Find every line containing "section" in the records below and report the tally as a bare number.

*** RECORDS TO USE ***

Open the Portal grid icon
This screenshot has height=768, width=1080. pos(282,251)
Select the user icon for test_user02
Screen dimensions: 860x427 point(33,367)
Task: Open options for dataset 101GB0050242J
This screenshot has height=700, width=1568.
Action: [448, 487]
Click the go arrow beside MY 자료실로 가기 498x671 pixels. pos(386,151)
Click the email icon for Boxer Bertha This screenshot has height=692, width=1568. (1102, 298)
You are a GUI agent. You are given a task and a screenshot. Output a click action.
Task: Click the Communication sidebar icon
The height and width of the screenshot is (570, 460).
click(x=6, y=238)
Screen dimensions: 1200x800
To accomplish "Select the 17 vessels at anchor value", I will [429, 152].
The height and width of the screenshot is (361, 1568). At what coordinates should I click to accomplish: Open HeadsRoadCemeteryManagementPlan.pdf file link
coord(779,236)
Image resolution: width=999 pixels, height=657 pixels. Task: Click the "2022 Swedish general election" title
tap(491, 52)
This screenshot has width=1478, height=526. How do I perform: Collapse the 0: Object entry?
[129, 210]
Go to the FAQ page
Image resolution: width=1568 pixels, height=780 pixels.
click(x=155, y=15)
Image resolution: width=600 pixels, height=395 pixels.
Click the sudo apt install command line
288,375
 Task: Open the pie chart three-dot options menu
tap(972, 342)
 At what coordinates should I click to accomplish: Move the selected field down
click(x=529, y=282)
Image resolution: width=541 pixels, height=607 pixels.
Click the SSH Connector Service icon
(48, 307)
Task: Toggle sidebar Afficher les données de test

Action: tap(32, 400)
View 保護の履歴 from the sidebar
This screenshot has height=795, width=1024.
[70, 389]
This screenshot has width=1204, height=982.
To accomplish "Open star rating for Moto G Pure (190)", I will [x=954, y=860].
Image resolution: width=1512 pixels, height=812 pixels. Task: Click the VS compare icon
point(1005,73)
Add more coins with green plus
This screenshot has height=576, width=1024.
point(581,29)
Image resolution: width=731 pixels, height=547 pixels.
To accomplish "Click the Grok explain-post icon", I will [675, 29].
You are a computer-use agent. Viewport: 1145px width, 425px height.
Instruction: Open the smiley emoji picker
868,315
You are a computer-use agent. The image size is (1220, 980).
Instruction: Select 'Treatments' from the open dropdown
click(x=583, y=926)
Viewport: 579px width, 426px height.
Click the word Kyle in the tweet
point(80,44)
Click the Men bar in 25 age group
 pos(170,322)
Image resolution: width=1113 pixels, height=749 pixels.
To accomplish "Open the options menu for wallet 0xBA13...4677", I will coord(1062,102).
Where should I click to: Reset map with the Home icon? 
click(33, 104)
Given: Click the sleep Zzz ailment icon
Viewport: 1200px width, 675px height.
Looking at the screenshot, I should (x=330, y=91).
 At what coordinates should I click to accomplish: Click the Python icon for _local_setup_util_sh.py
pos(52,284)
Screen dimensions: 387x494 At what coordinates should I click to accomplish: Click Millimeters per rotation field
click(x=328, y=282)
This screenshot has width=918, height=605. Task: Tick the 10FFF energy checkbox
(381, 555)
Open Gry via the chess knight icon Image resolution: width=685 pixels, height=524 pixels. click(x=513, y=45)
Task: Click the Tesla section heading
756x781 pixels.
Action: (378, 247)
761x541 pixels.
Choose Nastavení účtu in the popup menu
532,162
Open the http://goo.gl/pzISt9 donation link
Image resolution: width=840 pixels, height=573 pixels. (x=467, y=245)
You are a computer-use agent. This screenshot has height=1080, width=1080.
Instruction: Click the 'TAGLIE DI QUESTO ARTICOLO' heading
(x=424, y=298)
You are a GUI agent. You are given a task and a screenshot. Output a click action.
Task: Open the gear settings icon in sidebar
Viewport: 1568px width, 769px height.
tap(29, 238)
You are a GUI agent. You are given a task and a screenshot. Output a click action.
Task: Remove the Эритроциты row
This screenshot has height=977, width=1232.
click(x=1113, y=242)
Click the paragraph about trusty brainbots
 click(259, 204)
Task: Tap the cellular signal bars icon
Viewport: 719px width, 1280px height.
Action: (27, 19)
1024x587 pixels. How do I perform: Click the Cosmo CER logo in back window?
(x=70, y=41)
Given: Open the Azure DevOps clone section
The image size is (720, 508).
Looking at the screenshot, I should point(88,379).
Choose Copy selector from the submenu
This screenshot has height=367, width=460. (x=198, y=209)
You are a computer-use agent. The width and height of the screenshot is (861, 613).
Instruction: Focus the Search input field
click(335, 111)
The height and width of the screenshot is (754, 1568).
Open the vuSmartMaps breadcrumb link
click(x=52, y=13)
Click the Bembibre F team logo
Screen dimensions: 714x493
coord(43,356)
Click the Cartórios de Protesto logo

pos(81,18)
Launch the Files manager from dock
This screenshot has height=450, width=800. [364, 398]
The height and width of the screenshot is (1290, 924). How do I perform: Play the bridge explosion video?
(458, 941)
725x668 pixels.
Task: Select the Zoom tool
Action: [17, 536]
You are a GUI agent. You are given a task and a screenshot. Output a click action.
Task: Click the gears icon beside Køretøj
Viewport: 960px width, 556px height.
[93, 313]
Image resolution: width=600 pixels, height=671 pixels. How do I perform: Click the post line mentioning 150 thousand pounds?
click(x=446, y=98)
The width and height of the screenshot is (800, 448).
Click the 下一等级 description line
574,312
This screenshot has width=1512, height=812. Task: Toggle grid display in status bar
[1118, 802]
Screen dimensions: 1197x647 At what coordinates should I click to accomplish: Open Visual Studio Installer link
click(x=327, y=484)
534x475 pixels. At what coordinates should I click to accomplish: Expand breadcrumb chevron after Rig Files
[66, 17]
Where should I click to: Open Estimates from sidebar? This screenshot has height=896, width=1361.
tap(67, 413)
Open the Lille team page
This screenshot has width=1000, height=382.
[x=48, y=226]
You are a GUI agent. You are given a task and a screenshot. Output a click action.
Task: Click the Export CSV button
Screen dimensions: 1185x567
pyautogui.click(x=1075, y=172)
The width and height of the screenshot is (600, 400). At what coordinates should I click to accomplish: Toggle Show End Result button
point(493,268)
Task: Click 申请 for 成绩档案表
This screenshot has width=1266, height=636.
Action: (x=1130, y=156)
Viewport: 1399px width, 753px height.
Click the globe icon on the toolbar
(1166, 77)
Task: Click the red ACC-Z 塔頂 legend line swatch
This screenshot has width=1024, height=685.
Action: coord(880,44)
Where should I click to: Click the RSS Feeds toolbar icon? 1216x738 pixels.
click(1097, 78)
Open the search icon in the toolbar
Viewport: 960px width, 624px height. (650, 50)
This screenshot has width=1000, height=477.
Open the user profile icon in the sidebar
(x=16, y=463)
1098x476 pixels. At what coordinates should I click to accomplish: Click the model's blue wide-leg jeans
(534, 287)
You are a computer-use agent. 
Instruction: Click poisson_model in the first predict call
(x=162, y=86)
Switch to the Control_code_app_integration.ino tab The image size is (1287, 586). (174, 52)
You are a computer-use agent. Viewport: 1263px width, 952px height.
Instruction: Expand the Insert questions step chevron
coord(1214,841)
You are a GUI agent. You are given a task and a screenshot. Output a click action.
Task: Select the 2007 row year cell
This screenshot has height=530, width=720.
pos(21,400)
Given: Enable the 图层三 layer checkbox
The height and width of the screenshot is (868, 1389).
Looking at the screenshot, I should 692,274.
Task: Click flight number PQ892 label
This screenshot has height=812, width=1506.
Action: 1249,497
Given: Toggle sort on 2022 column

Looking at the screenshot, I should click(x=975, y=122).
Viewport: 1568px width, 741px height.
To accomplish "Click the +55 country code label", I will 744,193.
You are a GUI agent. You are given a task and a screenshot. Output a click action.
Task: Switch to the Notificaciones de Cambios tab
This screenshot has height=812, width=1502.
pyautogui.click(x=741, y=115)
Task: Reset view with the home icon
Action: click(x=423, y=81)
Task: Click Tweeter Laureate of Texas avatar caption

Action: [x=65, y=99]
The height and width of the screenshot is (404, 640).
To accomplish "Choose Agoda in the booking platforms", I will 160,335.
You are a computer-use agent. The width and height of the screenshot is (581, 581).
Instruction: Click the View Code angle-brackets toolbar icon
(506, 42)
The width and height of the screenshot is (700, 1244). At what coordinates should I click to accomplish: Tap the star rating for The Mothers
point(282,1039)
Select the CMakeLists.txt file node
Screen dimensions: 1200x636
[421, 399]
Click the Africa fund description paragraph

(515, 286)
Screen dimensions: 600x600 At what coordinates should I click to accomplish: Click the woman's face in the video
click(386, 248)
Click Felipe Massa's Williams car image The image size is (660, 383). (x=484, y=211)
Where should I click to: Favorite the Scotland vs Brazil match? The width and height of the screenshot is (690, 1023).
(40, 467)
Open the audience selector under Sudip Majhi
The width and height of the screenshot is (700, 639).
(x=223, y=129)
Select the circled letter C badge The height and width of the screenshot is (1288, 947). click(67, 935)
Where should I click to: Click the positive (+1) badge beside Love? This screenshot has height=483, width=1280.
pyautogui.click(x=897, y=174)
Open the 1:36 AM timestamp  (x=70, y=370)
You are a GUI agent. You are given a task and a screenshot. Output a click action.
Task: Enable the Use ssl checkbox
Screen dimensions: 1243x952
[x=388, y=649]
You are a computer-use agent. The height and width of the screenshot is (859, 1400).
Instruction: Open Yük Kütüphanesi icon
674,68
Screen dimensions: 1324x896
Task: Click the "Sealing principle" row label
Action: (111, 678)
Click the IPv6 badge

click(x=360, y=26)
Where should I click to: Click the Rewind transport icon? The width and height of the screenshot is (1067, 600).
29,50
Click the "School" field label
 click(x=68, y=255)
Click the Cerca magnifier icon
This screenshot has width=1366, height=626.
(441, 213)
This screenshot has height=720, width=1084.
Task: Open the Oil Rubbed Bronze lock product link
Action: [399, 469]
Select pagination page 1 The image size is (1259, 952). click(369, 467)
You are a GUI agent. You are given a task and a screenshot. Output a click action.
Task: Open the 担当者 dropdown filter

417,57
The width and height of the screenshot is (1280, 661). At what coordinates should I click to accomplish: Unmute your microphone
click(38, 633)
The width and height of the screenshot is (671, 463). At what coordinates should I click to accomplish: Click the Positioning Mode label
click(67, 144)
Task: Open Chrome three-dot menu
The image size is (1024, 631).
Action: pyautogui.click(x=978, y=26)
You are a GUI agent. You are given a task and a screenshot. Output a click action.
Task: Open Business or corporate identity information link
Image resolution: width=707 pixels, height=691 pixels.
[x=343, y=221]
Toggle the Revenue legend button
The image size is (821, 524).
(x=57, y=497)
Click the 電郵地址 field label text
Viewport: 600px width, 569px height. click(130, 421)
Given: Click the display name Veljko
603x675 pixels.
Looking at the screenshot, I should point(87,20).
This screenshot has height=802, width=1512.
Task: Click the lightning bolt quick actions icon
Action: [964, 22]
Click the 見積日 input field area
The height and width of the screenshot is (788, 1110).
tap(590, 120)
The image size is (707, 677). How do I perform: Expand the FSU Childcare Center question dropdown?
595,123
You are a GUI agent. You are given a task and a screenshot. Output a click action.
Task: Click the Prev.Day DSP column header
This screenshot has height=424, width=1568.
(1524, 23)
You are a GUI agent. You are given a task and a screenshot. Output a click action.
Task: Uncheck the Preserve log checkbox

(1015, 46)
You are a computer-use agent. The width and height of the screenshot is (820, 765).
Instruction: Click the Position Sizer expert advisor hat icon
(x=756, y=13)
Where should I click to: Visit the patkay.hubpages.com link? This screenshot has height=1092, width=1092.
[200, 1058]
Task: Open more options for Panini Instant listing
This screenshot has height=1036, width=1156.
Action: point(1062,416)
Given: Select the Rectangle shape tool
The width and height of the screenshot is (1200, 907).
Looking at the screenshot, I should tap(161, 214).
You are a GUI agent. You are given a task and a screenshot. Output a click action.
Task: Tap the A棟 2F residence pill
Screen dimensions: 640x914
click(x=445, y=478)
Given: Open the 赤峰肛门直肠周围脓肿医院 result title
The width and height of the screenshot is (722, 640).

*** End of RECORDS TO USE ***

• _RESULT OF THE EXERCISE_: 2